Tumor antigen is an antigenic substance produced in tumor cells, i.e., it triggers an immune response in the host. Tumor antigens are useful in identifying tumor cells and are potential candidates for use in cancer therapy.
Mechanism of tumor antigenesis
Normal proteins in the body are not antigenic because of self-tolerance, a process in which self-reacting cytotoxic T lymphocytes (CTLs) and autoantibody-producing B lymphocytes are culled "centrally" in primary lymphatic tissue (BM) and "peripherally" in secondary lymphatic tissue (mostly thymus for T-cells and spleen/lymph nodes for B cells). Thus any protein that is not exposed to the immune system triggers an immune response. This may include normal proteins that are well sequestered from the immune system, proteins that are normally produced in extremely small quantities, proteins that are normally produced only in certain stages of development, or proteins whose structure is modified due to mutation.

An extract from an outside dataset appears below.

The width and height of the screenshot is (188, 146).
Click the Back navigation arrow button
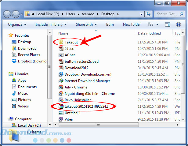(7, 14)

Classification of tumor antigens
Initially tumor antigens were broadly classified into two categories based on their pattern of expression: Tumor-Specific Antigens (TSA), which are present only on tumor cells and not on any other cell and Tumor-Associated Antigens (TAA), which are present on some tumor cells and also some normal cells.
This classification, however,is imperfect because many antigens thought to be tumor-specific turned out to be expressed on some normal cells as well. The modern classification of tumor antigens is based on their molecular structure and source.
Accordingly they can be classified as;
- Products of Mutated Oncogenes and Tumor Suppressor Genes
- Products of Other Mutated Genes
- Overexpressed or Aberrantly Expressed Cellular Proteins
- Tumor Antigens Produced by Oncogenic Viruses
- Oncofetal Antigens
- Altered Cell Surface Glycolipids and Glycoproteins
- Cell Type-Specific Differentiation Antigens
Any protein produced in a tumor cell that has an abnormal structure due to mutation can act as a tumor antigen. Such abnormal proteins are produced due to mutation of the concerned gene. Mutation of protooncogenes and tumor suppressors which lead to abnormal protein production are the cause of the tumor and thus such abnormal proteins are called tumor-specific antigens. Examples of tumor-specific antigens include the abnormal products of ras and p53 genes. In contrast, mutation of other genes unrelated to the tumor formation may lead to synthesis of abnormal proteins which are called tumor-associated antigens.
Proteins that are normally produced in very low quantities but whose production is dramatically increased in tumor cells, trigger an immune response. An example of such a protein is the enzyme tyrosinase, which is required for melanin production. Normally tyrosinase is produced in minute quantities but its levels are very much elevated in melanoma cells.
Oncofetal antigens are another important class of tumor antigens. Examples are alphafetoprotein (AFP) and carcinoembryonic antigen (CEA). These proteins are normally produced in the early stages of embryonic development and disappear by the time the immune system is fully developed. Thus self-tolerance does not develop against these antigens.
Abnormal proteins are also produced by cells infected with oncoviruses, e.g. EBV and HPV. Cells infected by these viruses contain latent viral DNA which is transcribed and the resulting protein produces an immune response.
Importance of tumor antigens
Tumor antigens, because of their relative abundance in tumor cells are useful in identifying specific tumor cells. Certain tumors have certain tumor antigens in abundance.
|Tumor antigen||Tumor in which it is found||Remarks|
|Alphafetoprotein (AFP)||Germ cell tumors|
|Carcinoembryonic antigen (CEA)||bowel cancers||Occasional lung or breast cancer|
|Epithelial tumor antigen (ETA)||Breast cancer|
|Tyrosinase||Malignant melanoma||normally present in minute quantities; greatly elevated levels in melanoma|
|Melanoma-associated antigen (MAGE)||malignant melanoma||Also normally present in the testis|
|abnormal products of ras, p53||Various tumors|
- M Hareuveni, C Gautier, M Kieny, D Wreschner, P Chambon and R Lathe; Vaccination Against Tumor Cells Expressing Breast Cancer Epithelial Tumor Antigen; Proceedings of the National Academy of Sciences, Vol 87, 9498-9502, 1990.
- Kumar, Abbas, Fausto; Robbins and Cotran: Pathologic Basis of Disease; Elsevier, 7th ed.
- Coulie PG, Hanagiri T, Takanoyama M: From Tumor Antigens to Immunotherapy. Int J Clin Oncol 6:163, 2001.